==== Text block ====

Only one as my main fursona but I also started to create a couple more chars for my own little universe this year.


----------



## Jevlin (May 19, 2019)

OCs I have a lot because of my projects and stories but fursonas/alteregos I've never had that much.

Before 8: I didn't know what a fursona was back then but my first one was a mary-sue pegacorn with blue stripes and rainbow-colored mane.
8: Gary-stu, again, as a child I violently wanted all my characters to be the best ever. It was a black wolf who had all the magical powers I could imagine.
11: Spirit, my first real fursona (when I actually knew the meaning of the word) finally wasn't a perfect character, it was a white wolf with a purple halo. She's got wings later and some dark grey patterns but basicly stayed the same and was my fursona for a very long time.
13: It was the time when making a demon side of your characters was a huge and higly popular thing. Of course, I made one for Spirit, so I had a second fursona, too. It only lasted for a year and a half I think and It was very edgy... Also, this was the time when I created my new OC who eventually became my next fursona.
16: I think I was 16 when it happened but I remember it was a very slow transition between Spirit and my current fursona, Wander. I just started drawing more Wander and less Spirit. Wander's also my first non-feral character, he's a semi-feral mouse.


----------



## Kit H. Ruppell (May 19, 2019)

I have only had the one main since I started, unless you count the feral Red Fox I had in elementary school.


----------



## Infrarednexus (May 19, 2019)

I have my main sona, Nexus, and one other character I have recently created that I am still working on.


----------



## Sirocco~ (May 19, 2019)

Infrarednexus said:


> I have my main sona, Nexus, and one other character I have recently created that I am still working on.


A new character? Very interesting!


----------



## Tyll'a (May 19, 2019)

Just Tyll'a.  I've had a bunch of OCs but Tyll'a is my only sona.


----------



## The Matte-Black Cat (May 20, 2019)

Three,

First I was a red Puma, then I was a black tiger with white stripes for almost ten years, then I recently became what I am today - I think almost a year ago I turned into my current fursona..


----------



## Skychickens (May 21, 2019)

Actual main fursonas? Two. A feral fluffy brown and white winged cat named Fluffy and my current winged ferret LV. 

I’ve had two ponysonas though. Tried to make a third but it never stuck.


----------



## Doar Sign (May 23, 2019)

I have only had one: Dwayne "The Rock" Johnson. See my thread for more details.

==== Excerpted data ====

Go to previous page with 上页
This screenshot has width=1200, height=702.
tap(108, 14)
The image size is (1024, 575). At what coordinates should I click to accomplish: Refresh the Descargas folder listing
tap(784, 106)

====
==== Excerpted data ====

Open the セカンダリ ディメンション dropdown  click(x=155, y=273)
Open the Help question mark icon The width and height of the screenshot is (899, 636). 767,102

====

To do -
1. In the fursona forum thread, what kind of animal is Jevlin's current fursona, Wander?
2. Write the next part of the fursona forum thread, picking up after its final post.
The listing is separate material and has no connection to the fursona forum thread.

Set of answers -
1. A semi-feral mouse.

2.
----------



## Bluefiremark II (May 23, 2019)

Two, but a lot, and i mean a LOT of characters beside my sona..


----------



## roachparade (May 27, 2019)

My sona has definitely evolved with me as I as a person have grown, which makes sense when I made my first when I was 10 haha. I've only really had four sonas, though they've been tweaked lots until they were changed.

At 10-13 I had Kara, a grey wolf with a red scarf, pretty much nothing interesting in terms of design and had absolutely no characterbuilding. Eventually she developed into a blue and grey cat, minus the scarf but plus a collar with a button on it for some reason.

13-14 I had Aya, a nautical themed cat. I was super into wadanohara, so they were a sea wizard type thing, liked hoarding fallen stars which they found on the beach and had glass vials in their tail which had stars and water sloshing around in them. I don't really know where the last part came from haha.

14-now (18) I have Xanthe, the fella in my icon. A draconic cat, which I've actually bothered to develop species info for. Essentially, a dragon in cat's clothing, a species disguised so bigger dragons don't kill them over territory disputes. 

Though, I have a secondary sona made last year, Cheren, a death's head cockroach who likes dressing in tacky rainbow stuff. He serves more as a mascot self-insert, for web projects I do about bugs. He's less important compared to Xanthe but captures my love for entomology and roaches perfectly.


----------



## Deleted member 82554 (May 27, 2019)

Two. One old, one young.


----------



## SkyeLegs (May 27, 2019)

2009 - present: Alan Skye, maned wolf.

I'm boring.


----------



## Corran Orreaux (May 28, 2019)

First I had James, a red fox. Later on, I made Volrolo - who was a mountain goat. And finally, I have the current best boi Corran.


----------



## Punk_M0nitor (May 29, 2019)

Eh... about four. None of them stuck until I made Steele, but I did have Bane for a good while.

The first was Dwyn, a kangaroo-cat-deer who loved candy and had some hella emo bangs for being highlighter-bright blue and green. The second was Bane, a cat-deer hybrid with four eyes that was based off of a wolfsbane flower. The third was Cecil—who I kept, but no longer use as a sona, more as a character to roleplay with and draw for fun. He’s a jackalope and a mercenary who loves scotch and witty banter.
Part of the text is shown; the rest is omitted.